# Activities
**A)** Reproduce the passage of the text about the 2010 Brooklyn march that begins at the words "BROOKLYN, NEW YORK – Dressed" and ends after "and their victims.", substituting "Friday evening" for "Saturday evening".
**B)** Translate this sentence from the text about the 2010 Brooklyn march into Spanish: "We address capitalism and patriarchy as one intrinsically interconnected system."
------ Text provided ------
Brooklyn: We'll Show You Crazy Bitches: Take Back the Night (2010)



BROOKLYN, NEW YORK – Dressed in matching black skirts and masks, dozens of women gathered on Saturday evening for an anti-capitalist Take Back the Night march, stopping traffic on Bedford Avenue, overturning trashcans, and breaking windows. Tired of tamely shouting slogans on campus sidewalks, we took the night back by taking it, refusing the structural mechanisms that create rapists and their victims.

Although in recent years Take Back the Night has been co-opted by liberal feminists, it has its roots in the widespread unrest of Italy in the late seventies. In 1976, a seventeen-year-old was gang-raped in Rome. A year later, when her case went to trial, she was gang-raped again by the same men: and this time, her whole body was slashed with razors in an attempt to keep her silent. Within hours, fifteen thousand women mobilized, uniformly dressed like the sex workers common to the district; “NO MORE MOTHERS, WIVES AND DAUGHTERS: LET’S DESTROY THE FAMILIES!” was the cry heard in the street. They came just short of burning the neighborhood to the ground.
Forty years later, we marched again, to refuse the violence that continues to force us to be housewives and fuck-toys and mothers and daddy’s girls, to refuse to understand women’s oppression in the private sphere as a simple cultural or ideological matter. We address capitalism and patriarchy as one intrinsically interconnected system. We are not asking for rights: we are demanding something else entirely.
------ Data block ------
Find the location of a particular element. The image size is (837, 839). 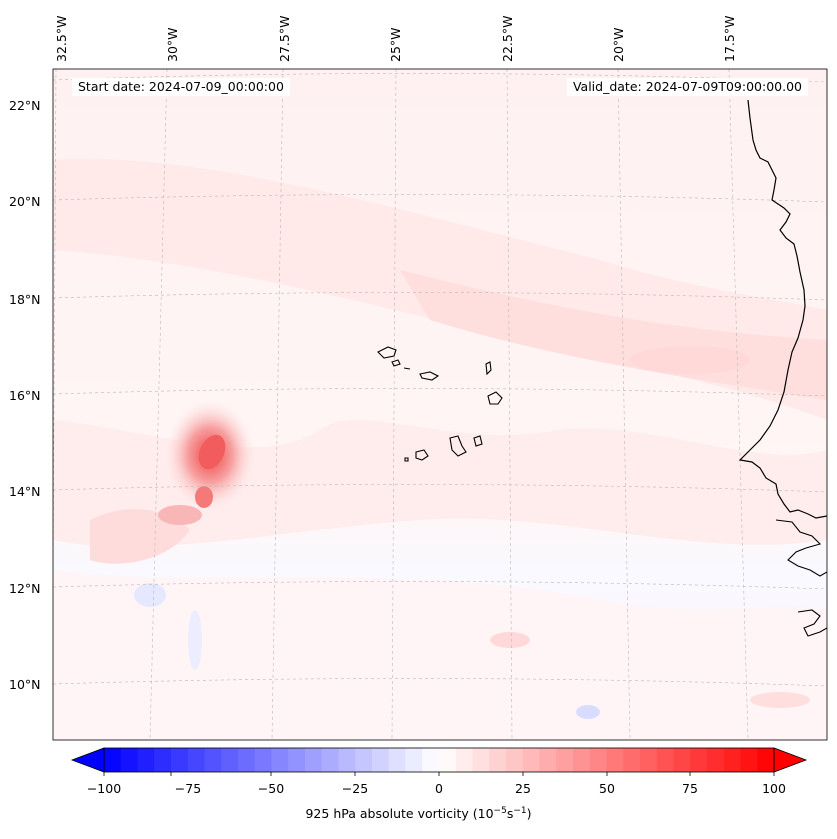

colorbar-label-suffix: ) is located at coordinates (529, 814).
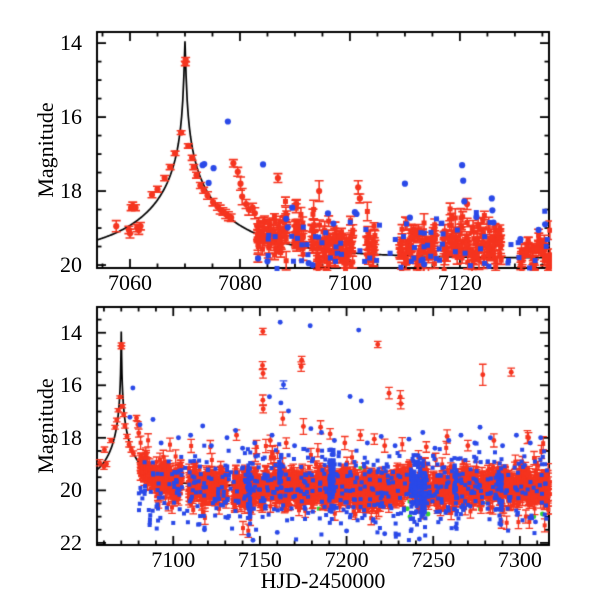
------
# Written responses
**A)**
BROOKLYN, NEW YORK – Dressed in matching black skirts and masks, dozens of women gathered on Friday evening for an anti-capitalist Take Back the Night march, stopping traffic on Bedford Avenue, overturning trashcans, and breaking windows. Tired of tamely shouting slogans on campus sidewalks, we took the night back by taking it, refusing the structural mechanisms that create rapists and their victims.

**B)** Abordamos el capitalismo y el patriarcado como un único sistema intrínsecamente interconectado.